On my quest for a good Flask book, I saw this book from Tarek Ziade. We are more or less of the same generation, both from France and he wrote a far better introductory book to Python in French than mine. He also founded the French Python community (AFPY), so I always had a huge respect for the guy. And the book was appetizing.
Discussion
The first chapter tackles the design decision of going to microservices. Even if Tarek is clearly biased towards microservices, he does make valid points of the evolution of the infrastructure when you have clean separation of purposes. After all, in your classic LAMP setup, you do separate the code from the data, this is just separating the code and the data in more elemental aspects. The second chapter tackles Flask basic design decisions. Compared to my previous review, this book wants the user to understand how Flask works and how to setup the equivalent of a hello world.
The next chapter is the one missing in lots of coding books: testing. This is probably the best chapter in the book because it’s there and I was looking recently online for hints on how people did testing on the webservices (unit, functional, integration and regression). It is well explained with different tools to use, and I’m now using them almost as is.
The fourth chapter tackles the creation of the example application that the book turns into a set of microservices. From a simple prototype design where everything is in the same application, we start splitting it up in parts. We also have the introduction of Swagger/OpenAPI which is a good way to document your application. We see here how a swagger description feeds to an implementation, I’m more of the other camp, having an implementation generate a swagger description, but I understand this point of view as well. We are at OpenAPI 3.0, and there is no community-supported implementation of flask-swagger for it (at least not for the flask-restful package).
We then tackle the types of calls that we can do, synchronous or asynchronous, between webservices. As lots of services can be asynchronous (like email send), this is a great presentation of how to implement both and on what to use to implement the message queue for asynchronous calls. Of course, there is also a section on how to test and mock the backends for these. So here as well, we have good practices at work.

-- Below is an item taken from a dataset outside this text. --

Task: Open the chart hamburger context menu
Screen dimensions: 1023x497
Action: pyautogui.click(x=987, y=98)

Maybe the most forgettable chapter, the sixth chapter is about logging and metrics. The tool that is mainly presented, graylog, got a major version since the book was written, and there is a crucial lack of documentation to make it work in a docker environment (which is where all the microservices would run at the beginning, that’s actually also something that is awkward here, as we don’t see how to run all the services together at this stage).
I waiting on the authentication chapter for quite a long time. I was reading the book, and I was thinking “OK, but how to you tackle multi-user and data privacy?” for quite some time. I think this chapter should have been the fifth one, just after the first prototype of the application, to have security as a central aspect of the application. The concept of authentication via tokens and flask-login is properly introduced, as well as the current OAuth standard.

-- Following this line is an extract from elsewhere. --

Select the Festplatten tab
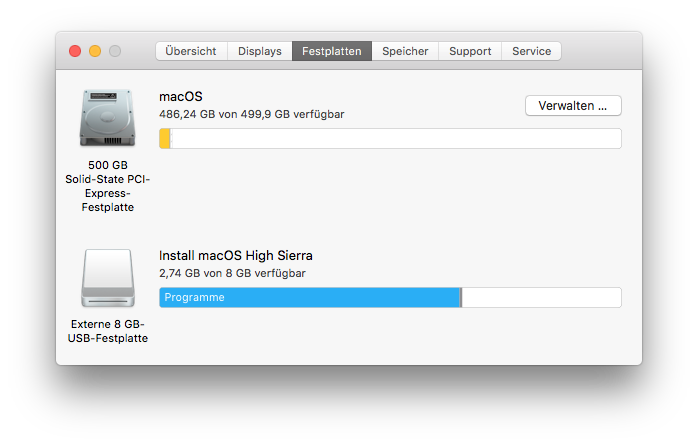This screenshot has width=698, height=445. (332, 51)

The eighth chapter binds the UI to the other services, we see a first quick introduction to React (I think at this stage, due to the even faster evolution of the JS landscape, plain HTML should have been enough, or some basic AJAX, but not bower, which was deprecated almost at the same time than the book was released…) and how to tie it to the token service.
I have read the last three chapters really quickly, as I wouldn’t use Python packaging tools for web deployment, that’s what Docker and Docker compose are for. They are tackled in the tenth chapter, and even if I decided to go for another server stack, the ones presented in the chapter are very good alternatives, and I may use them in the future instead of nginx (as I have another reverse proxy in front of my test projects, the fact that nginx also is a reverse proxy doesn’t matter, I just want a very good server). At the end, we have the traditional how to deploy on the cloud chapter, and here we have AWS. We have all the steps required to deploy our docker images to Amazon cloud, which is what we want to have.
Conclusion
What could be lacking in the book is a presentation of Babel (for multi-language support) as well as a small build farm (AWS?) for test automation. But the book is not about creating and testing the example app, it’s more about the concept, and one should use their own pet project while reading each chapter and applying this new knowledge on it.
Even if Flask ecosystem evolves really quickly, the worst flaw of the book is still the fact that once the microservices are introduced, it is difficult to follow how the project evolves, what we did and what needs to be done. Perhaps a few intermediate releases on a unique repository would have made more sense to show the state of the implementations.
Still all the good ideas are in the book, so definitely a book you need to read.